::: Data for the task

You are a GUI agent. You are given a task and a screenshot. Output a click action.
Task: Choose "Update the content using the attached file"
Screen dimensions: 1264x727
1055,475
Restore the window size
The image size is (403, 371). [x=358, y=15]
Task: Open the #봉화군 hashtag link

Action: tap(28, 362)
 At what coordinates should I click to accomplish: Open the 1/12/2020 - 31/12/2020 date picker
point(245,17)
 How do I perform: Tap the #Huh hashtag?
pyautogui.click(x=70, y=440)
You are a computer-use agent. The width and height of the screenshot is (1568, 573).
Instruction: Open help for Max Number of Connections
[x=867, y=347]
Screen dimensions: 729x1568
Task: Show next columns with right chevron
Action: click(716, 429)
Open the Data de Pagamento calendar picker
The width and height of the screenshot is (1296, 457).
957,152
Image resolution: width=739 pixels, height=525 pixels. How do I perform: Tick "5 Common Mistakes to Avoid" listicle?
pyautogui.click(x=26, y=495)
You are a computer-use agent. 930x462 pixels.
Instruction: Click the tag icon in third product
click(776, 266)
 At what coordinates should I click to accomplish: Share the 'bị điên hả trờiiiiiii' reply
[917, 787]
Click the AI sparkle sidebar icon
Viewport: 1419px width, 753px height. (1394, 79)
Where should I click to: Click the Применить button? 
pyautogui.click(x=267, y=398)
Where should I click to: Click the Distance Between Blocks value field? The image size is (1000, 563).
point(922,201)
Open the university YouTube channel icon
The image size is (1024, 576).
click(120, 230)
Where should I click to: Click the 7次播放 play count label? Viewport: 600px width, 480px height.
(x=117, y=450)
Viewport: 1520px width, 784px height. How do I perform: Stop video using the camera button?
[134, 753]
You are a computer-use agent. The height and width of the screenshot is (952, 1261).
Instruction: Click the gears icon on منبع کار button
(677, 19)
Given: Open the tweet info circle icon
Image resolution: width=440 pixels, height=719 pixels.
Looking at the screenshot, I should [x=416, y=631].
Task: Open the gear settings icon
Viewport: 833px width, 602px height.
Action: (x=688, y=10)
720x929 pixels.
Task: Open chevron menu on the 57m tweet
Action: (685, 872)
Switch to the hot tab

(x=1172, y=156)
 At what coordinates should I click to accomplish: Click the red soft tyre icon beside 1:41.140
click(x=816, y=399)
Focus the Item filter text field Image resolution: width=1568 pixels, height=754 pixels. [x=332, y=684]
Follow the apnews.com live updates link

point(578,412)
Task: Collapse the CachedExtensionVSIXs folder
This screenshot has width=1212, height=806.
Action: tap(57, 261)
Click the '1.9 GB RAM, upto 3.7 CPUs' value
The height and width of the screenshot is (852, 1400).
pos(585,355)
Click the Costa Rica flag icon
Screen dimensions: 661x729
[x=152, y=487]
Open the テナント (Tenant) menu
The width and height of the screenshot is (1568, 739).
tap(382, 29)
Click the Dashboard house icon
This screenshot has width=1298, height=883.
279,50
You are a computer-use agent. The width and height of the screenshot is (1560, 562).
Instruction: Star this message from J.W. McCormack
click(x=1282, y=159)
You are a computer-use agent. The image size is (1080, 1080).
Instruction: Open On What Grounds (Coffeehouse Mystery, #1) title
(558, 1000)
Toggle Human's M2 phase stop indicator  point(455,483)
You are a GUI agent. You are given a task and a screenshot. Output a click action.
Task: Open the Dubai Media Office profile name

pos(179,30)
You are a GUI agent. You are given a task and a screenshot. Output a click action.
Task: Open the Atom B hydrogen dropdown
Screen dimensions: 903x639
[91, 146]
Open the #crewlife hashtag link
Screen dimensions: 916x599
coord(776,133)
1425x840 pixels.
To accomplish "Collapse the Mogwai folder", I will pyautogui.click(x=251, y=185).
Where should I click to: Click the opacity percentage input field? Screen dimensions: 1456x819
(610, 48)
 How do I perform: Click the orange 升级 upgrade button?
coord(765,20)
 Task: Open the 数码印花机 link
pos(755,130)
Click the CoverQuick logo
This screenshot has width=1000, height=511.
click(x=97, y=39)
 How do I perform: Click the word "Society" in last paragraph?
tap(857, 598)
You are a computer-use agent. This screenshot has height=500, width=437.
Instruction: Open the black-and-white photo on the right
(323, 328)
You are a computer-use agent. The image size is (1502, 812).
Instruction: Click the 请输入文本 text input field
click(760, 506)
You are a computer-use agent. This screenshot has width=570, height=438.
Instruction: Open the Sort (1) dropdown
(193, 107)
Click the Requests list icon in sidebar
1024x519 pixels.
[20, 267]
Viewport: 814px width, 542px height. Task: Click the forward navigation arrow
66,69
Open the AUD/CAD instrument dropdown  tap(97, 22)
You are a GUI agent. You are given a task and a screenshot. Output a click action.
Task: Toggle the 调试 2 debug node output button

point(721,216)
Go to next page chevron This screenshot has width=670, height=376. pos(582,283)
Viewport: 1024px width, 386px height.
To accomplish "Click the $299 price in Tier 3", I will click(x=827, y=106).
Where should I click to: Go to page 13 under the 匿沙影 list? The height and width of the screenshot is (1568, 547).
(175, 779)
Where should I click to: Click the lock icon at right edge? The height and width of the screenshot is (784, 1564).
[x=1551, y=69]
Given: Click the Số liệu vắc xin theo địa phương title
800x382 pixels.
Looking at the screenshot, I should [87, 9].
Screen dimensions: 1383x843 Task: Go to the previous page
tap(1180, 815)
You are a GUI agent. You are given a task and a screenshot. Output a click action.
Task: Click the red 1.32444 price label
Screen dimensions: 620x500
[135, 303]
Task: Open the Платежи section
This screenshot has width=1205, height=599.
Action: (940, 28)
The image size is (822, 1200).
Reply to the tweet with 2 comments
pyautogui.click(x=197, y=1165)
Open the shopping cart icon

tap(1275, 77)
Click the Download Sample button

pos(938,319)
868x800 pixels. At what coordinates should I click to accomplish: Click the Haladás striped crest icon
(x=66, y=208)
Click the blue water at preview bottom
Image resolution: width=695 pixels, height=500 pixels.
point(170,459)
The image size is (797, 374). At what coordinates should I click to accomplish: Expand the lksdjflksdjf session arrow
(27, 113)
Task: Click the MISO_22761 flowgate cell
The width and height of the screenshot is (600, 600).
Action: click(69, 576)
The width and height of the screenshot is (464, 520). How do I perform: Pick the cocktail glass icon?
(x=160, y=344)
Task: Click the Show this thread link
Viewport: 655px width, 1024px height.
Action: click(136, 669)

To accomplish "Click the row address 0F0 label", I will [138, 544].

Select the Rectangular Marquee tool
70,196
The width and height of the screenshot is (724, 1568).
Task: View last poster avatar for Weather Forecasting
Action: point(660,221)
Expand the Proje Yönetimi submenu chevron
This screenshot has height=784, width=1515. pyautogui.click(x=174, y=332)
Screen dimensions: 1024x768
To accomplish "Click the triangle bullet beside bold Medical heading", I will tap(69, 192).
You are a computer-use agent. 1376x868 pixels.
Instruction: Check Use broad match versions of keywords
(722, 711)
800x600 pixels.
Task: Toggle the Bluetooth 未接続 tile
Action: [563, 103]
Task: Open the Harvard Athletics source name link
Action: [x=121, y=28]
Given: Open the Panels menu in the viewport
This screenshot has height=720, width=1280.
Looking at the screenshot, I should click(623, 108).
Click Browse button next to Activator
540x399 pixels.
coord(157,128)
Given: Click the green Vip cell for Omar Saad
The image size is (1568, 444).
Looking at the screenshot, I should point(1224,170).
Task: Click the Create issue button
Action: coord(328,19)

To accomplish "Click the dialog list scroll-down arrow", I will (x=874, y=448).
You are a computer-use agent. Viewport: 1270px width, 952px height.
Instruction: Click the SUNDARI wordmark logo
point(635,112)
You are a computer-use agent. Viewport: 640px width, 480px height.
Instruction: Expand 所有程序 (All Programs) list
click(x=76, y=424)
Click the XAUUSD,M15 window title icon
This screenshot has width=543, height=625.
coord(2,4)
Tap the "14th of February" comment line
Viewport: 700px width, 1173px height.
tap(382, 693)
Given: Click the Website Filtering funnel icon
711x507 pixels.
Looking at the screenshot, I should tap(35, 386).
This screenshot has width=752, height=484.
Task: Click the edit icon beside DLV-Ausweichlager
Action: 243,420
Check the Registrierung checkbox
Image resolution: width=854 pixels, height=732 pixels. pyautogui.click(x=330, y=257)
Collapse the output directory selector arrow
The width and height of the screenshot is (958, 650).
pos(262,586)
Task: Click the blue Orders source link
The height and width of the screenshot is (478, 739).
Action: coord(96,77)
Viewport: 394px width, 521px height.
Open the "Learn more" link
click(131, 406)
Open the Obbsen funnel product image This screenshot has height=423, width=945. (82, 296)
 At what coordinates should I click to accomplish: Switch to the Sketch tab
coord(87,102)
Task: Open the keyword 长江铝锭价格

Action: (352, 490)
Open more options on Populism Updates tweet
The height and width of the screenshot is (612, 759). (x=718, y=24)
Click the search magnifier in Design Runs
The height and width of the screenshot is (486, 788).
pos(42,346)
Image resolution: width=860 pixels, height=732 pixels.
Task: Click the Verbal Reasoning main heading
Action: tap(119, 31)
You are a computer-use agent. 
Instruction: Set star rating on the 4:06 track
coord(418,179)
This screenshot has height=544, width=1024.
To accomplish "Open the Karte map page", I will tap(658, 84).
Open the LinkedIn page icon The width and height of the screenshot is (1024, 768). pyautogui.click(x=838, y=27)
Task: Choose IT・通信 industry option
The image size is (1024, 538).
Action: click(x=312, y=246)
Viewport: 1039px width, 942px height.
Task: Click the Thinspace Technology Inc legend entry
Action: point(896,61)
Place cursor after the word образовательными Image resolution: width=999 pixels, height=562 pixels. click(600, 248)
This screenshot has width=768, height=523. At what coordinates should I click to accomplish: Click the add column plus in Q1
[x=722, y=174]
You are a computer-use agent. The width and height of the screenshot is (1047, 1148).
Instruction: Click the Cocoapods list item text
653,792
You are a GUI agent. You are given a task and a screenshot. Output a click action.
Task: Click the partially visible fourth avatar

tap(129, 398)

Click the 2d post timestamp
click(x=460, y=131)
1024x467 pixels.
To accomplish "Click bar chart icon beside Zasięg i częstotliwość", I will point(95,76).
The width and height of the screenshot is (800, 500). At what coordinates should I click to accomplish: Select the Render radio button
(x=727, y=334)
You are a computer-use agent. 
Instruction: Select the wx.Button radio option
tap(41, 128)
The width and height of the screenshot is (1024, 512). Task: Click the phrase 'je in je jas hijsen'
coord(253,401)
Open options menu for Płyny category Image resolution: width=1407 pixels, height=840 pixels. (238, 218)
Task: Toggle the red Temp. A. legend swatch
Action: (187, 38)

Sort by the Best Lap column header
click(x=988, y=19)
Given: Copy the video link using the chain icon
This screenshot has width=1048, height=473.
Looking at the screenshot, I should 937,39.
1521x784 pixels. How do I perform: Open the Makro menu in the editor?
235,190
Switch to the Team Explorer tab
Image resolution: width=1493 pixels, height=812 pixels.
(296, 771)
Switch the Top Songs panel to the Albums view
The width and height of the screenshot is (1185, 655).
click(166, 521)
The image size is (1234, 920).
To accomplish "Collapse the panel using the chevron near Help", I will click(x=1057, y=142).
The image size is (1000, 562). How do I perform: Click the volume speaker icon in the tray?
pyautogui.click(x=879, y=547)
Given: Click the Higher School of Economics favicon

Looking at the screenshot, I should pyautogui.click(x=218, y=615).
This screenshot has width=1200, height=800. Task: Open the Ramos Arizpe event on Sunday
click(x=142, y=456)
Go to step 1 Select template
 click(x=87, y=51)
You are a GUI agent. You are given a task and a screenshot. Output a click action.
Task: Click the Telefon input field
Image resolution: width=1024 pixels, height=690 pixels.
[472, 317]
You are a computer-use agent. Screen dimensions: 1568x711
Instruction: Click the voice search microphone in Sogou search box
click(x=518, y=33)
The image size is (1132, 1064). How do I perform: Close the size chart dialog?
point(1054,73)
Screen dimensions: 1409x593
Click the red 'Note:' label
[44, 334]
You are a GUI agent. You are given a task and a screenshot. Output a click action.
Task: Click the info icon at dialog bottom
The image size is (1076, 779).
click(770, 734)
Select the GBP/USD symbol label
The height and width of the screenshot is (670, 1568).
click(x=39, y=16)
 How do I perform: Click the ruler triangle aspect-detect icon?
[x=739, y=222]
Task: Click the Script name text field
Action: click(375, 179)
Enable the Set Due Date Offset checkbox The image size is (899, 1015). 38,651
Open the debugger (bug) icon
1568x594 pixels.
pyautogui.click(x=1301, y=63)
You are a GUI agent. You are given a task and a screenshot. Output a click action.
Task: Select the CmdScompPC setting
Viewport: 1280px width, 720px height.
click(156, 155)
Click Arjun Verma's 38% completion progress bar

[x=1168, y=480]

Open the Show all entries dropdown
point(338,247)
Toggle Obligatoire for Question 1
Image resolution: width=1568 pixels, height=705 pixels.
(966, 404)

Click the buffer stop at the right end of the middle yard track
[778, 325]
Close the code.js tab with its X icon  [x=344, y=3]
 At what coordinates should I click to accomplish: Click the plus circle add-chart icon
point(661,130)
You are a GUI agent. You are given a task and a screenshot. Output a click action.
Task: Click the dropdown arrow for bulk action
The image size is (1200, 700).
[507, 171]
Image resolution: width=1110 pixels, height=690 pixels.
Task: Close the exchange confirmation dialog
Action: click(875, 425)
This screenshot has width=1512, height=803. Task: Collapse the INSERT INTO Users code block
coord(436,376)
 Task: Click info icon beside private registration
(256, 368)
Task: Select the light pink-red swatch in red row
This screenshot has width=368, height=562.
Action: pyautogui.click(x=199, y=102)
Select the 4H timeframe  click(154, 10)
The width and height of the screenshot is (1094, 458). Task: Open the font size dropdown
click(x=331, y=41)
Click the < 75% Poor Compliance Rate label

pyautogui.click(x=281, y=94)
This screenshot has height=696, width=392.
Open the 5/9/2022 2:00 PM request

::::::

[Problem to solve]: Using the material above, transcribe exactly the lines from the line with "This screenshot has width=1048, height=473." to the line with "Switch to the Team Explorer tab"; both count, and nothing else goes in.

[Response area]:
This screenshot has width=1048, height=473.
Looking at the screenshot, I should 937,39.
1521x784 pixels. How do I perform: Open the Makro menu in the editor?
235,190
Switch to the Team Explorer tab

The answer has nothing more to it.